I am on Lexapro. My only side effect is the inability to achieve orgasm. Oh, I can get to that magical point where you KNOW you are about to find a heavenly completion, only it never happens. It is fine for a bit - makes you look like a stud who can go forever. Sadly, you really CAN go forever - you really cannot complete the act. VERY frustrating.

To overcome (pun intended) this problem, I am taking both Cialis (for the physical effects) and PT-141 (a peptide) which it works on the electrical impulse portions. Combined, they bring about the restoration of a glorious finale to the act of sex...usually. Sometimes the SSRI still wins.
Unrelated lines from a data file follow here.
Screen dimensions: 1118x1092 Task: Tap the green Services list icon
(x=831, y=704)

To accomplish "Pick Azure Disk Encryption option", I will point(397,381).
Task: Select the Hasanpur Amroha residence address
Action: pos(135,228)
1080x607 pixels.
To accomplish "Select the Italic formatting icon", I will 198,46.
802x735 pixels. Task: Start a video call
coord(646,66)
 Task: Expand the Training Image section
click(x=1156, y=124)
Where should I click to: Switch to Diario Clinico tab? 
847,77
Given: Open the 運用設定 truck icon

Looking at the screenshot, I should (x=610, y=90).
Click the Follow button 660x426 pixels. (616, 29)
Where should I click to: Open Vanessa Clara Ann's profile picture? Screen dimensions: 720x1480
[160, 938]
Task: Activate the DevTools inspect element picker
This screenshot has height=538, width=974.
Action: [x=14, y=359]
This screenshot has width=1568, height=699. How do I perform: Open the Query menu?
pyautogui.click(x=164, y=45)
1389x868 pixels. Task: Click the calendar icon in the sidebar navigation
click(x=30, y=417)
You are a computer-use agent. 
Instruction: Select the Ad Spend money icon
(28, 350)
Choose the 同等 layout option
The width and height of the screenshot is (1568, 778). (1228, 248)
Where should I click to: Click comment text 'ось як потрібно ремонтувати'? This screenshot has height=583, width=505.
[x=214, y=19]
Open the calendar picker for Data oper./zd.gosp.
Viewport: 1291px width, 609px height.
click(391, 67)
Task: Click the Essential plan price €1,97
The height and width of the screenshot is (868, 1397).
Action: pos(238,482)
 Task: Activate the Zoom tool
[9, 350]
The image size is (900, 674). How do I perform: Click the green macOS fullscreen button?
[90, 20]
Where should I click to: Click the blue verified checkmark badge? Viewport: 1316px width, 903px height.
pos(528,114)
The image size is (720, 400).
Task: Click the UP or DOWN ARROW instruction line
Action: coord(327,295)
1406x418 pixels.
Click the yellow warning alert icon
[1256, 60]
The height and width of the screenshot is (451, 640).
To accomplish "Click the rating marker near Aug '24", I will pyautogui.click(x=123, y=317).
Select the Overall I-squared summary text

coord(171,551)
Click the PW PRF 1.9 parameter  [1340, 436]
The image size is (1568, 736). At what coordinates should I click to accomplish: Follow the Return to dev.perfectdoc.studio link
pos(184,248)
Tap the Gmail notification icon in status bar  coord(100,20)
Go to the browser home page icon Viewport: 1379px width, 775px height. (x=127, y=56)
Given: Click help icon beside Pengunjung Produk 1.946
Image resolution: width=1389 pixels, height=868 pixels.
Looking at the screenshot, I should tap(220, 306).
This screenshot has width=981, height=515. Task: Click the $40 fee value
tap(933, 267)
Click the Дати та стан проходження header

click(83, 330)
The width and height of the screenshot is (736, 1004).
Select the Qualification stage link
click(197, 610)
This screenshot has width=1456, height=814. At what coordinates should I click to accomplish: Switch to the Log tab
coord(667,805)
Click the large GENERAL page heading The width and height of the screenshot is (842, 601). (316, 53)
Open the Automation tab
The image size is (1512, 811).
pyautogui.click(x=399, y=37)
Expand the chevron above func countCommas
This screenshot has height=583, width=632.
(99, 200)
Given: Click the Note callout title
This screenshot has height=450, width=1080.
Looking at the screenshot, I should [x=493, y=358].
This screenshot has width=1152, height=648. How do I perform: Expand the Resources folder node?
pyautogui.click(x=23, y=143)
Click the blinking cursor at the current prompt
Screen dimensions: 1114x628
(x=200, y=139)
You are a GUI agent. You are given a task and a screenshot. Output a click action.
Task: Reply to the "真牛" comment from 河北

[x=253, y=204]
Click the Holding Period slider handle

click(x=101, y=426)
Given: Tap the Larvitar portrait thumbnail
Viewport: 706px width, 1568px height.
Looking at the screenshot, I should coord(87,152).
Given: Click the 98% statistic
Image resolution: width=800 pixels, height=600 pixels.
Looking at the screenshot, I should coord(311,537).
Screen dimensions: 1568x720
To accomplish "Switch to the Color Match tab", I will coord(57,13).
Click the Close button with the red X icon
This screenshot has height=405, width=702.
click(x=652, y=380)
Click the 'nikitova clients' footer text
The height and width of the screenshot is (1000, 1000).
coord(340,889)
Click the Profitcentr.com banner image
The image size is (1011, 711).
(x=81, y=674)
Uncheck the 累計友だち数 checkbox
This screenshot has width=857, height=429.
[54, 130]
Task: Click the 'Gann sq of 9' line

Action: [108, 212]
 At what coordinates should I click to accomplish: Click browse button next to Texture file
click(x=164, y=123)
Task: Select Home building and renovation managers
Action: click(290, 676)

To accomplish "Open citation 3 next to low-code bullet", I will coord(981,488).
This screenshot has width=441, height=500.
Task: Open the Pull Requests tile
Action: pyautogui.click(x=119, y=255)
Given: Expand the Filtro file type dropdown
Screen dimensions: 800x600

damn brutha, sorry to hear that ! that sounds awful actually!
 
Yeah, it really was awful! Of course, with the help of modern science (to overcome the problems caused when modern science helped me...), I am back to fully functioning. Thankfully, my psychologist believes SSRIs must only be used temporarily, to take the edge off while the real problem is fixed. My problem is a lack of ability to read social cues from body language, faces, etc. I have to rediscover the wheel every time I go out with friends or into a group of people - what is just an innate ability for most is a very exhausting and frightening proposition for me. I failed to learn this stuff when most people did because I starting drinking at age 13 and did not stop until around 38...at which point low test levels kept me so apathetic that I KNEW I did not and, frankly, did not care that I did not care. Now I am going through the teenage angst years as a 46 year old. ARGH!!!

So if anyone reads this thread and needs to talk about such things, trust me when I say I can understand. One of the blessings created when living through pain and suffering is the gaining of knowledge that can be used to help others from having to go through the same thing - or shorten their time in the suffering. Remember, pain is necessary - suffering is optional.